Descriptions, Reviews, Etc.
Publisher Description:
This book is the crowning achievement of the remarkable scholar D. Dennis Hudson, bringing together the results of a lifetime of interdisciplinary study of south Indian Hinduism.

The book is a finely detailed examination of a virtually unstudied Tamil Hindu temple, the Vaikuntha Perumal (ca. 770 C.E.). Hudson offers a sustained reading of the temple as a coherent, organized, minutely conceptualized mandala. Its iconography and structure can be understood in the light of a
ten-stanza poem by the Alvar poet Tirumangai, and of the Bhagavata Purana and other major religious texts, even as it in turn illuminates the meanings of those texts.

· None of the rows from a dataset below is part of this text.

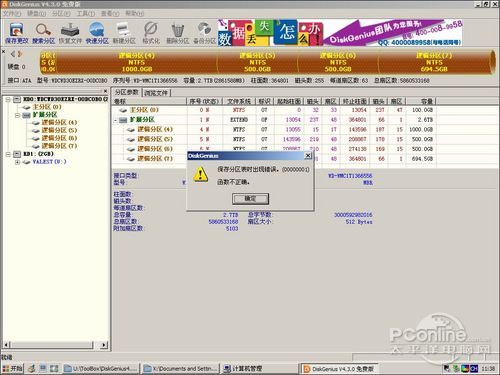Viewport: 500px width, 375px height.
Task: Launch the Quick Partition toolbar icon
Action: [x=97, y=33]
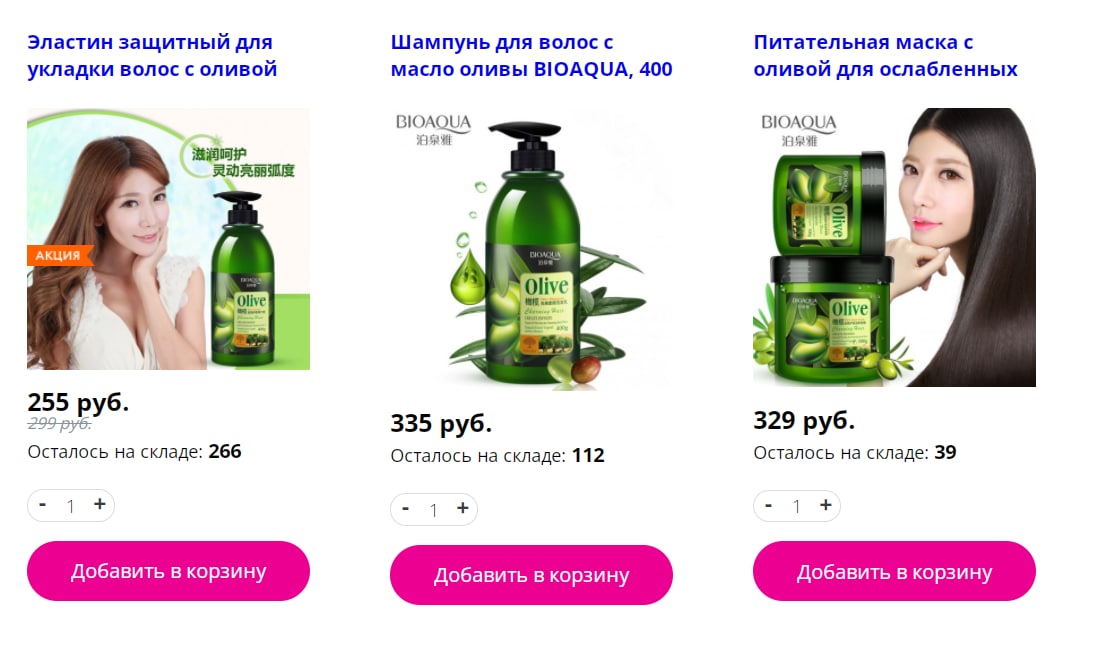Viewport: 1105px width, 657px height.
Task: Increase quantity for the nourishing olive mask
Action: click(825, 505)
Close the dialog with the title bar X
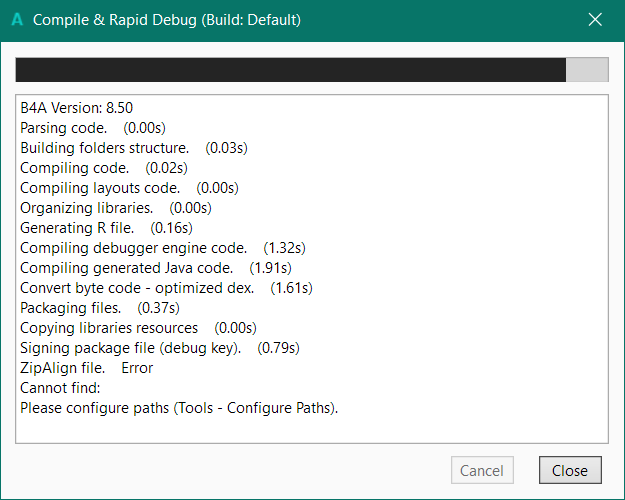The width and height of the screenshot is (625, 500). [595, 20]
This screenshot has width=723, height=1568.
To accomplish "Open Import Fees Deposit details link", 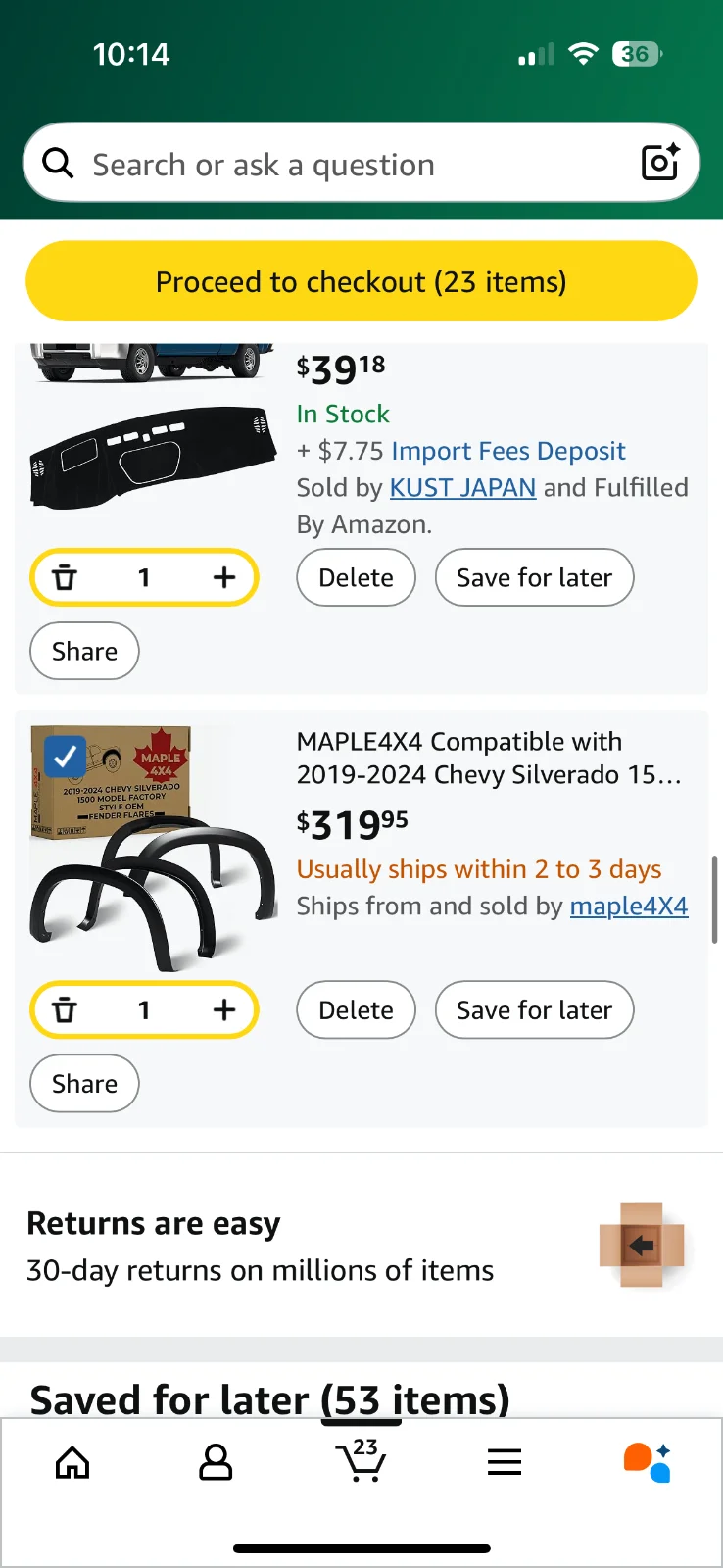I will click(x=507, y=451).
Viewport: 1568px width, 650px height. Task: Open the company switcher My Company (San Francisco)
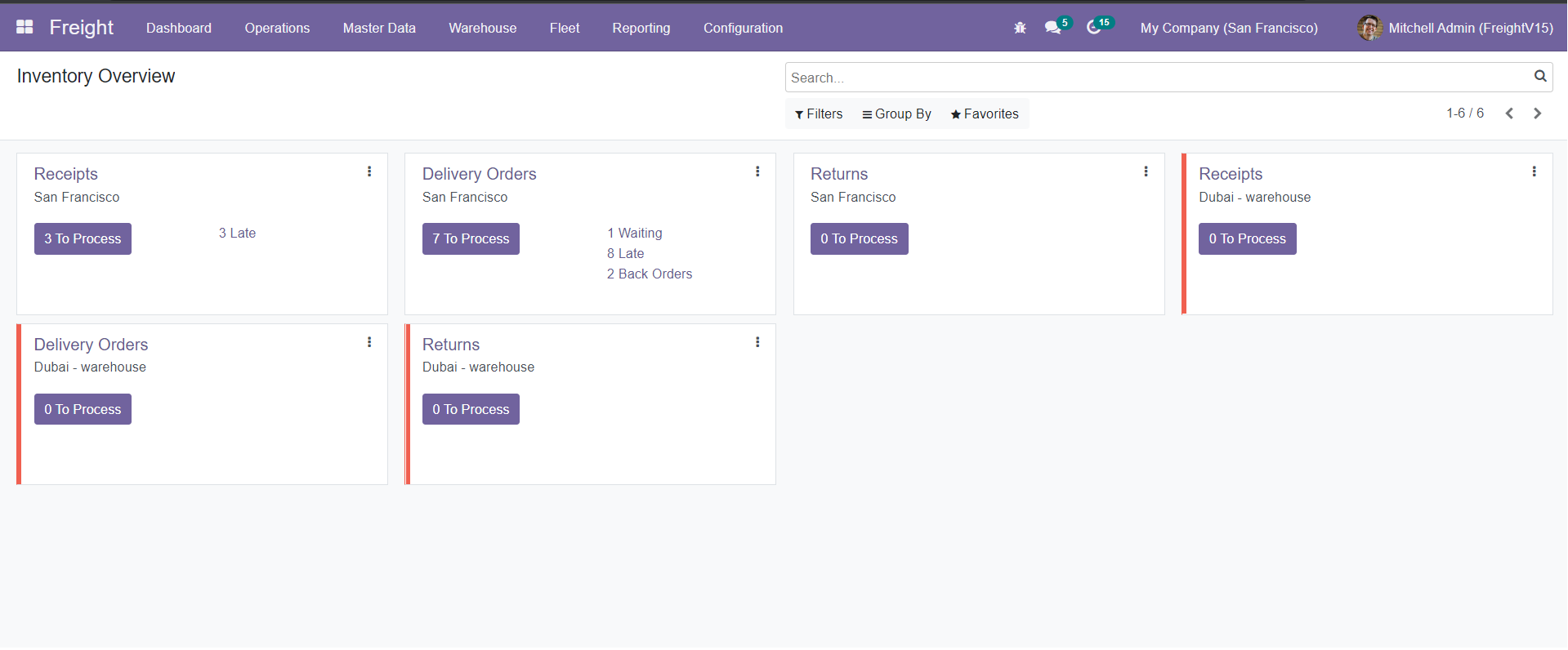[x=1228, y=28]
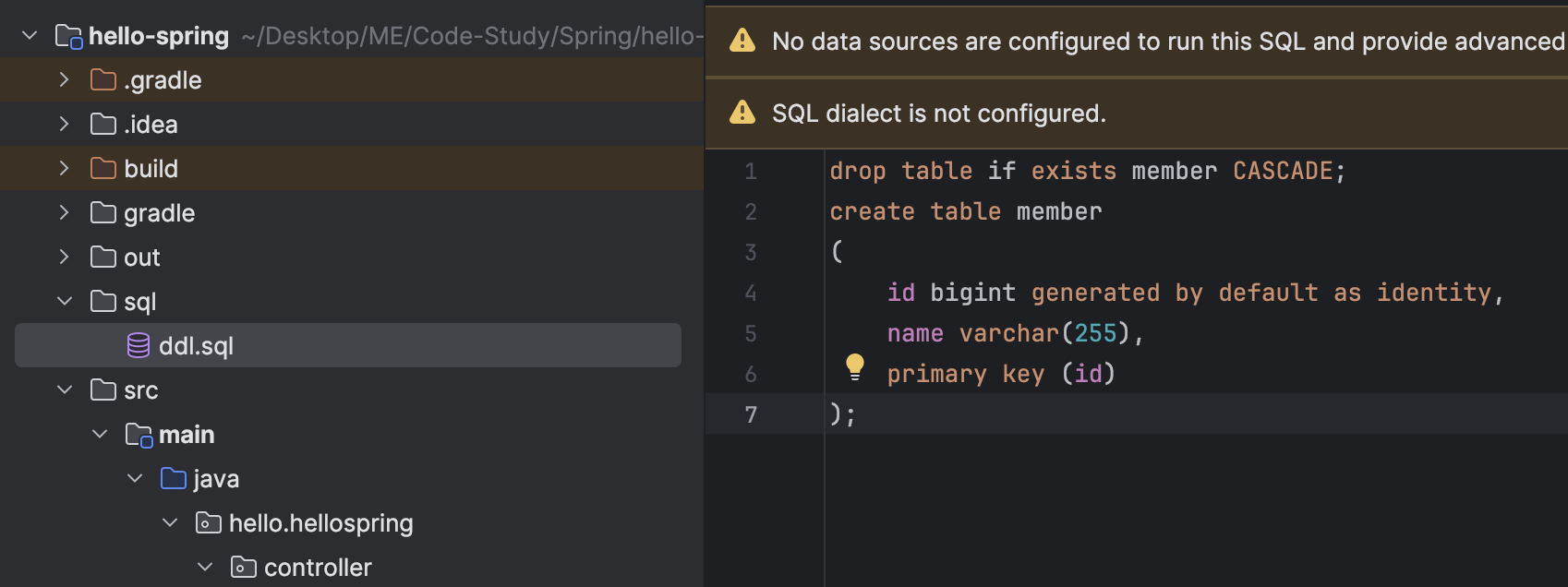The image size is (1568, 587).
Task: Click the orange .gradle folder icon
Action: [103, 80]
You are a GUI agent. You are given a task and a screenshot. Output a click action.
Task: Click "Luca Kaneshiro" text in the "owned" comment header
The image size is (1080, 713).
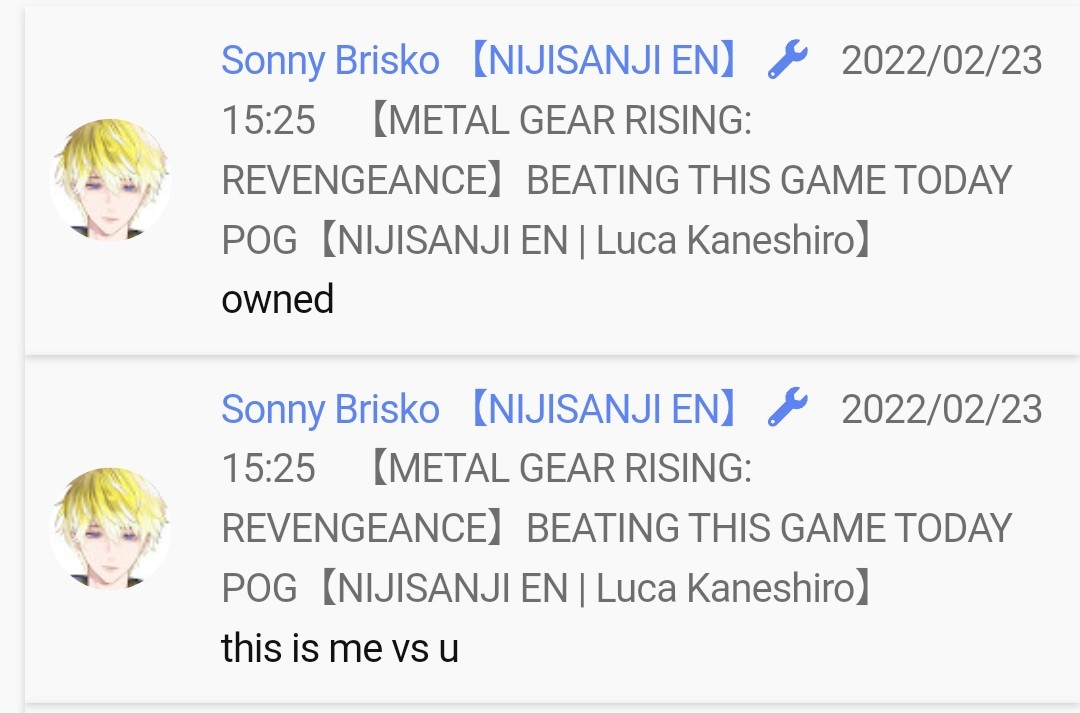pyautogui.click(x=725, y=240)
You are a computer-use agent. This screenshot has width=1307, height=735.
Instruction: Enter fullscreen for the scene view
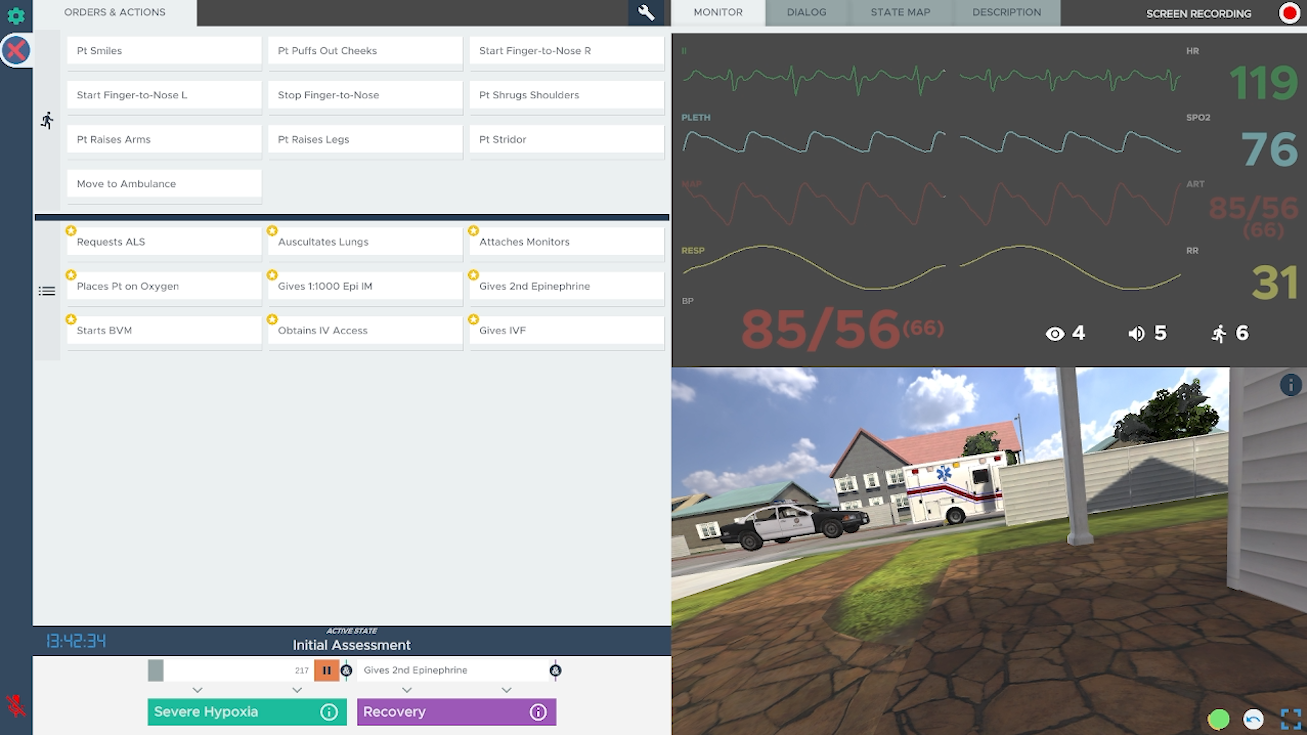(1290, 719)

Hudson takes the reader step by step on a tour of the temple, telling the stories suggested by each of the 56 sculpted panels and showing how their relationship to one another brings out layers of meaning. He correlates the stories with stages in the spiritual growth of the king through the complex
rituals that formed a crucial dimension of the religion. The result is a tapestry of interpretation that brings to life the richness of spiritual understanding embodied in the temple.

Hudson's underlying assumption is that the temple itself constitutes a summa theologica for the Pancharatra doctrines in the Bhagavata tradition centered on Krishna as it had developed through the eighth century. This tradition was already ancient and had spread widely across South Asia and into
Southeast Asia. By interweaving history with artistic, liturgical, and textual interpretation, Hudson makes a remarkable contribution to our understanding of an Indian religious and cultural tradition.